“Just be yourself,” he told the Pittsburgh Steelers‘ newest starting quarterback at practice. “Be Duck.”
That’s all Pittsburgh needs Hodges to be as the team squares off in a high-stakes rematch with the Cleveland Browns on Sunday.
Used in place of Mason Rudolph in the second half of last week’s win against the Bengals, Hodges reinvigorated his team — and he didn’t turn the ball over.
That combination led coach Mike Tomlin to give Hodges the starting job this week.
“I thought the quarterback position by virtue, by nature of the job, it’s an opportunity to provide that spark,” Tomlin said. “And he made a play there early on, I thought was significant and energized not only our offensive unit, but our team and our sideline. It was enough for us to get out of that stadium. We’ll see what this week holds.”
Recreating that energy from one week to the next isn’t a given, but Hodges’ rapport with his teammates can make it possible.
Tuesday morning, Hodges used his day off to go duck hunting with James Washington. It was the second time the pair have gone hunting in the last two weeks. There’s not much carryover between hunting and playing football, but there are a few similarities, Hodges admitted with a laugh.
“You’ve got to lead a duck,” he said. “It’s a little bit different for the simple fact that they may be a little faster, and I’m pretty sure the gun I shoot is maybe a little faster than the ball I throw.”
Just a couple days earlier, Hodges connected with Washington for the 79-yard score that jump-started the Steelers to the 16-10 win. He didn’t make any more spectacular plays in the win, but his spark and game management helped the Steelers hang on in the second half.
“I think [the players] respond to the underdog,” offensive coordinator Randy Fichtner said. “I think we all do to some degree. I get that. The bottom line is he’s on the roster and he’s competed and he’s been through training camp, he’s been through minicamp, so it’s not new.
“I think there’s a confidence and a camaraderie with the players. They’ve been with him. You have a group of buddies on the team and everyone cheers for your buddy.”
Guard Ramon Foster, an 11-year veteran, agreed.
“You get a guy that also realizes this is an opportunity for him to kind of make a name for himself in this league,” Foster said. “There’s no telling what could happen for him moving forward. People can see that he played ball. I think he has the chip of the small school, short guy on the shoulder. Not short guy, but he has that working for him. I love it. I’m going to support it.”
Ryan Clark reacts to Mike Tomlin announcing his decision to start Devlin Hodges over Mason Rudolph in Week 13 vs. the Browns.
Playing as an underdog gives Hodges a fearlessness in a situation that usually comes with a bunch of pressure.
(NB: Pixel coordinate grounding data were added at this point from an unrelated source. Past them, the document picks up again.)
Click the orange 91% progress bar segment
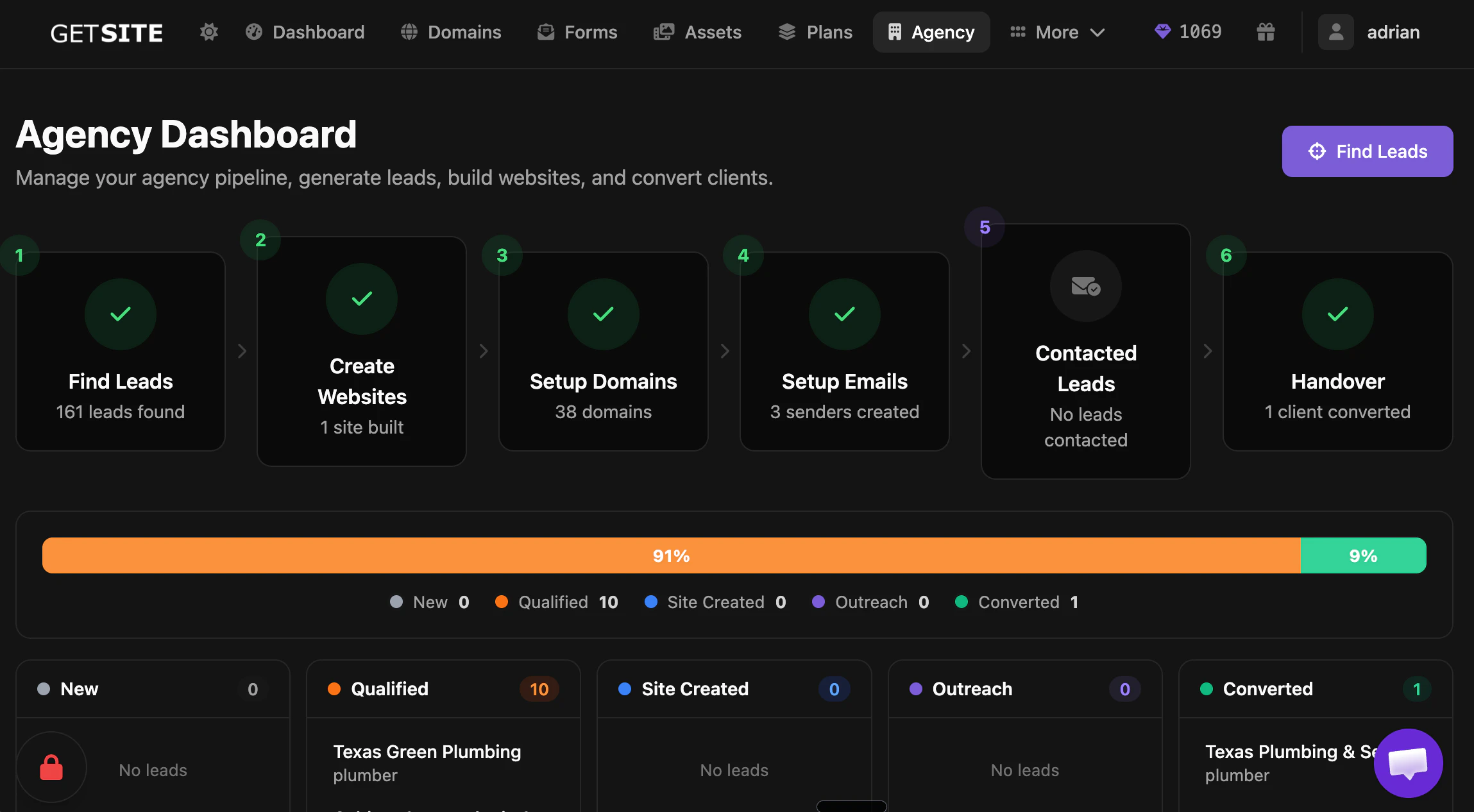The image size is (1474, 812). coord(671,555)
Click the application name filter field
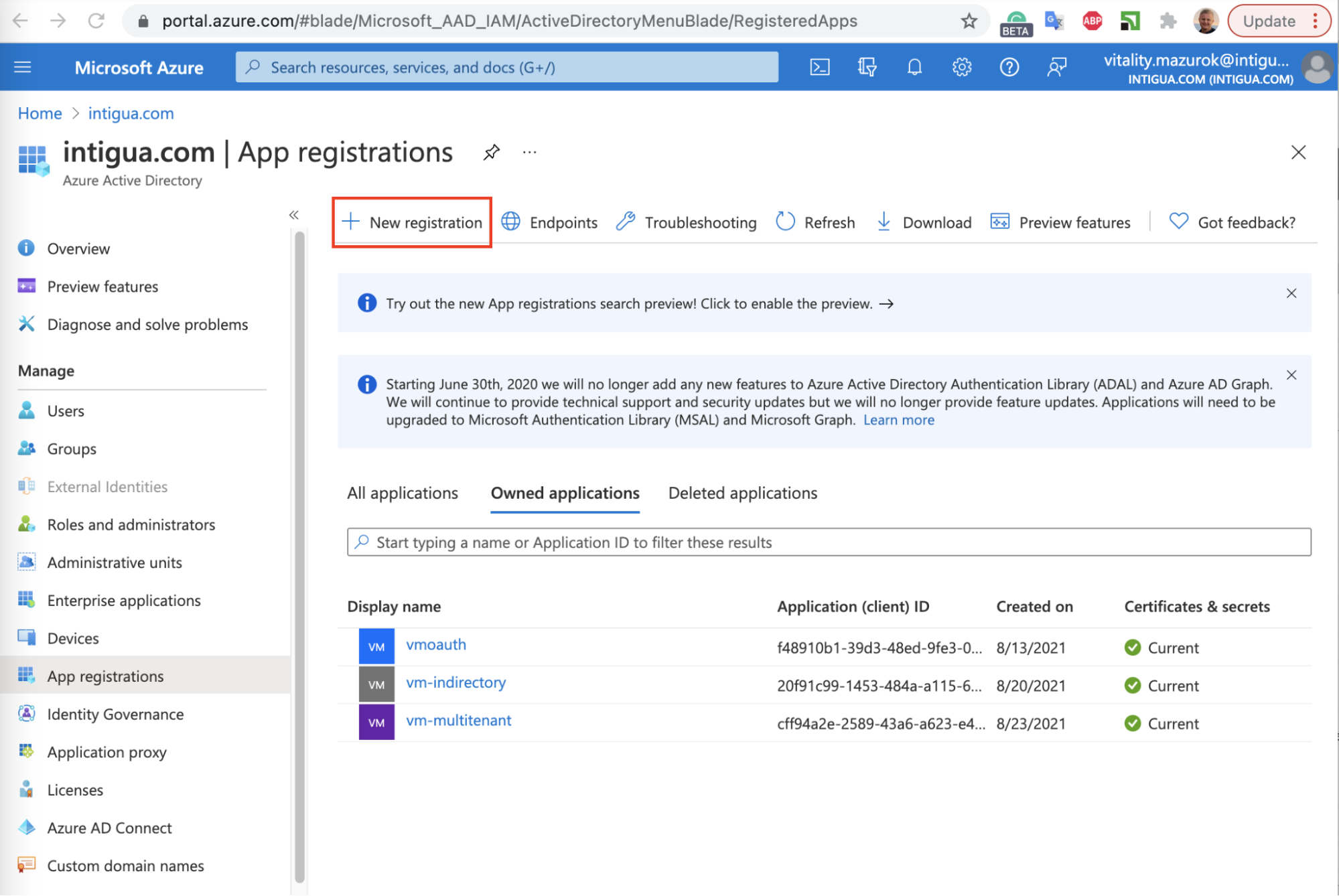The height and width of the screenshot is (896, 1339). [829, 542]
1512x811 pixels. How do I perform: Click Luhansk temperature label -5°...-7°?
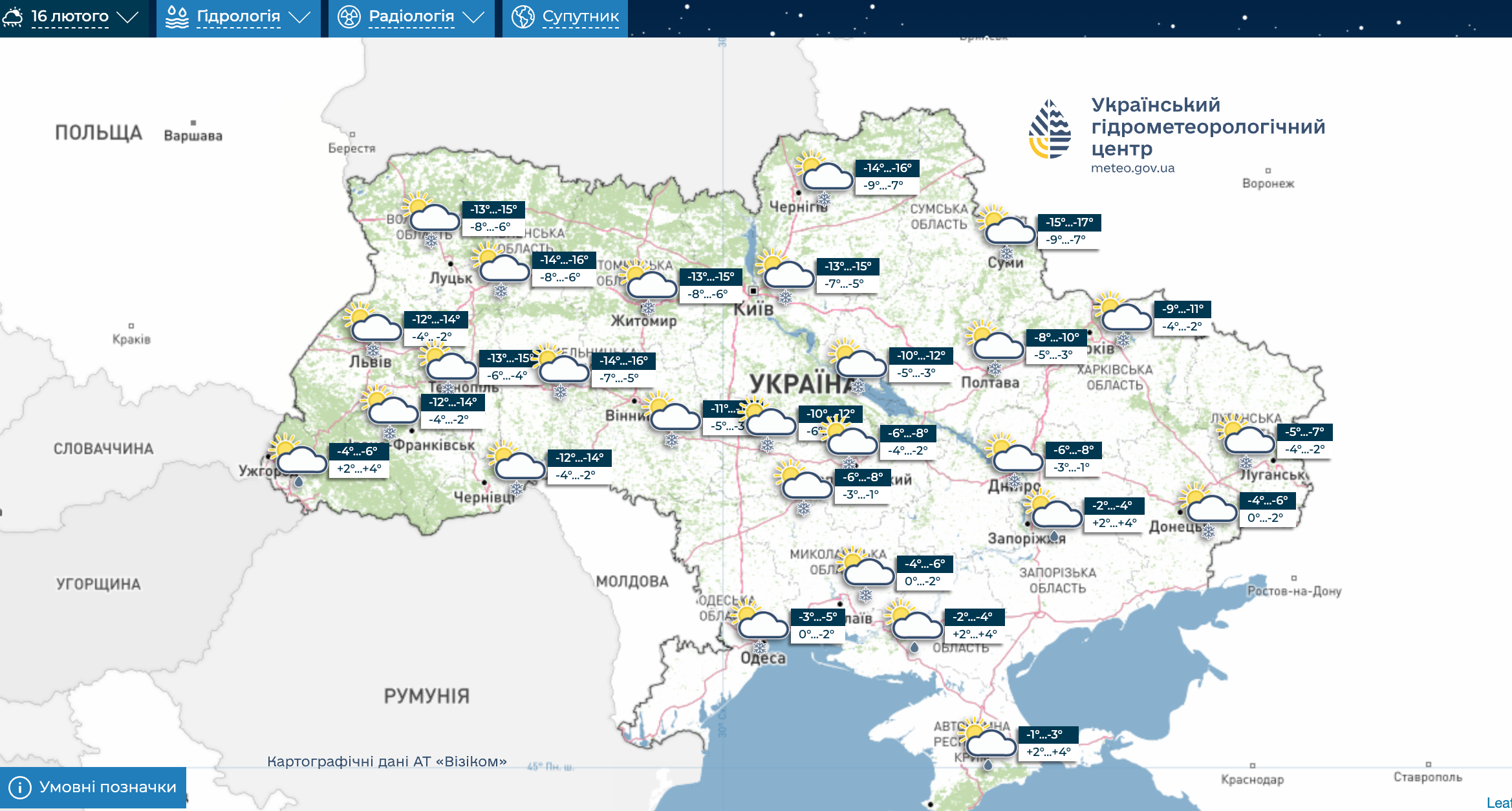[1304, 431]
But Hodges has been in similar positions throughout his career as a high school quarterback in Alabama and as an FCS record-setter at Samford.
“I don’t have anything to lose,” he said. “I was undrafted. … I’ve always been this kind of calm, cool and collected. I think a lot of that comes from getting prepared and being prepared, and when you’ve got some guys around me that are as good as they are that can block up front and make the catches and run the ball, it makes my job a lot easier.”
But even though Hodges doesn’t have anything personally to lose, his team goes into Sunday’s matchup with a lot on the line. At 6-5, playing a 5-6 Browns team, the Steelers are still in the playoff hunt and holding off the Browns would be a huge boost. To do that, the Steelers need Hodges to play a clean game.
Rudolph struggled with turnovers in the last game against the Browns, throwing four interceptions. He continued the trend a week later when he threw an end zone interception, and it ultimately led to Hodges getting another opportunity — this one born out of ability and not injury-created necessity.
Getting the start this week doesn’t guarantee Hodges the starting job for the rest of the season. He knows that, and he doesn’t let that add any pressure to the situation.
“I really just try to have fun,” Hodges said. “I may not always be the guy that’s talking the most, but I think just how I walk around and how I play, people see that I’m having fun, enjoying it. Football is a fun game. A group of guys around me that are as good as they are and make my job easier, it’s really fun. It’s fun to say football is my job.”